Structuring the World’s Supply Chain Data
We are the Data Platform Engineering team. We build the digital infrastructure that turns chaotic GPS signals into predictable logistics decisions.
Our Mission
Global logistics is fragmented. A single shipment might pass through a manufacturer’s TMS, a broker’s load board, a carrier’s dispatch system, and a driver’s mobile app. Each system speaks a different language (EDI 214, CSV, JSON, XML).
Our mission is not just to “move data,” but to standardize reality. We ingest millions of events per hour, normalize them into a coherent Event Model, and serve them to downstream applications that route trucks, pay drivers, and predict delays.
Engineering Values
Idempotency is King
Networks fail. Webhooks get retried. EDI files get re-sent. Our pipelines are designed to handle duplicate events gracefully. We rely on distinct “Event IDs” and “State Hashes” to ensure that processing the same message twice never results in double-billing or corrupt metrics.
Schema Evolution, Not Revolution
We maintain backward compatibility. A shipment API contract is a promise. We use Schema Registry to enforce validation, ensuring that a change in the upstream ELD provider format doesn’t break the downstream billing dashboard.
Visibility > Complexity
We prefer simple, observable pipelines over complex “black boxes.” If a truck is shown in the wrong location, a Data Engineer should be able to trace the lineage back to the raw GPS ping in under 5 minutes using our trace headers.
The Stack
We operate a modern Lakehouse architecture.
- Compute: Spark (Databricks) & Flink for streaming.

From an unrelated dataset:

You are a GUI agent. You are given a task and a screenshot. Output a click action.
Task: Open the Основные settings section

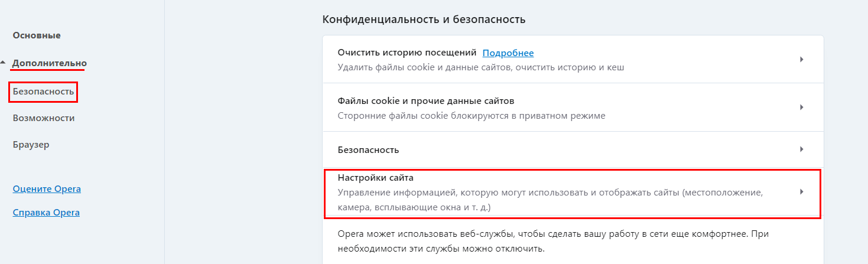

- Storage: Delta Lake on S3.
- Orchestration: Airflow.
- Quality: Great Expectations.
- IaC: Terraform.
Team Topology
We are organized into “Stream-Aligned Teams.” The Ingestion Team focuses on high-throughput connectivity with carriers. The Data Modeling Team curates the silver/gold tables. The Platform Team builds the underlying tooling (CI/CD, Observability) that empowers the other teams to move fast.